Speaking of the farmers’ market, that’s where you’ll typically find Travis Lett when he’s not behind the stoves at Gjelina (dinner for two $85), the bright new light on ever-trendy Abbot Kinney. Lett’s surfer-boy looks—perhaps you caught him in Vogue—belie his talent for the earthy, assertive, locavore cooking that makes even vegetarian dishes (wood-roasted Tahitian squash with rosemary and unfiltered olive oil; braised chickpeas with harissa) taste as hearty as the short ribs. Lett’s intensely flavorful, flame-kissed plates find an ideal setting in the dark, candlelit dining room or back courtyard.

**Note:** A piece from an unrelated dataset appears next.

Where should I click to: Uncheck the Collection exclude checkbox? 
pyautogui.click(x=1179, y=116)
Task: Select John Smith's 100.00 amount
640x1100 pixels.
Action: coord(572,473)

Look, we’re happy to see brash new upstarts stake their claim: 25 Degrees, in Hollywood; the Counter, in Santa Monica; Umami Burger, on LaBrea Avenue. But honestly—we could sample L.A.’s myriad haute-burger offerings until the grass-fed cows come home and never find two better than the Double-Double at In-N-Out (multiple locations; in-n-out.com; $2.99) or the Office Burger at Father’s Office ($12.50). These are the polestars of California burgerdom: the former a well-balanced assemblage of fresh trimmings and never-frozen beef that evokes all the scarf-worthy pleasures of fast food, while utterly transcending the genre; the latter a fancily dressed interloper made with ground dry-aged chuck, topped with a smoky bacon and caramelized-onion compote, Gruyère, Maytag blue cheese, and arugula, served on a disarmingly crunchy demi-baguette—less a burger than an exceedingly rich steak sandwich. Pair it with sweet-potato fries and a glass of AleSmith Anvil ESB, one of 35-odd craft brews on tap.

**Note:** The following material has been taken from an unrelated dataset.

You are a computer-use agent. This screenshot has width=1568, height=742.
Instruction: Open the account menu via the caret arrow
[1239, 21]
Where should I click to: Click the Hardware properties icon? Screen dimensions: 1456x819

Along with Donkey Kong, instant noodles, and SMS serial fiction, one of Japan’s finer inventions is the izakaya: a folksy, rowdy pub specializing in small plates evoking ofukuro no aji (the taste of mother’s cooking)—that is, if your mom made you grilled yellowtail collar, braised pork belly, or flanlike tofu topped with crunchy scallions, baby shrimp, and wispy threads of ginger. You’ll wish she had at Izayoi (snacks from $3), a convivial Little Tokyo tavern where the shochu, sake, and cold beer flow freely well into the night.
J: Jonathan Gold
The high/low priest of Southland dining. The first restaurant critic to win the Pulitzer Prize. The Lester Bangs of food writing. Jonathan Gold, stalwart reviewer for LA Weekly, makes the hungriest of us look meek and unadventurous, not to mention ineloquent. His reviews collection, Counter Intelligence: Where to Eat in the Real Los Angeles (LA Weekly Books), reads like a book of short stories populated by a rogue’s gallery of vivid global characters. In the end, it’s Gold’s city; we’re just the dinner guests.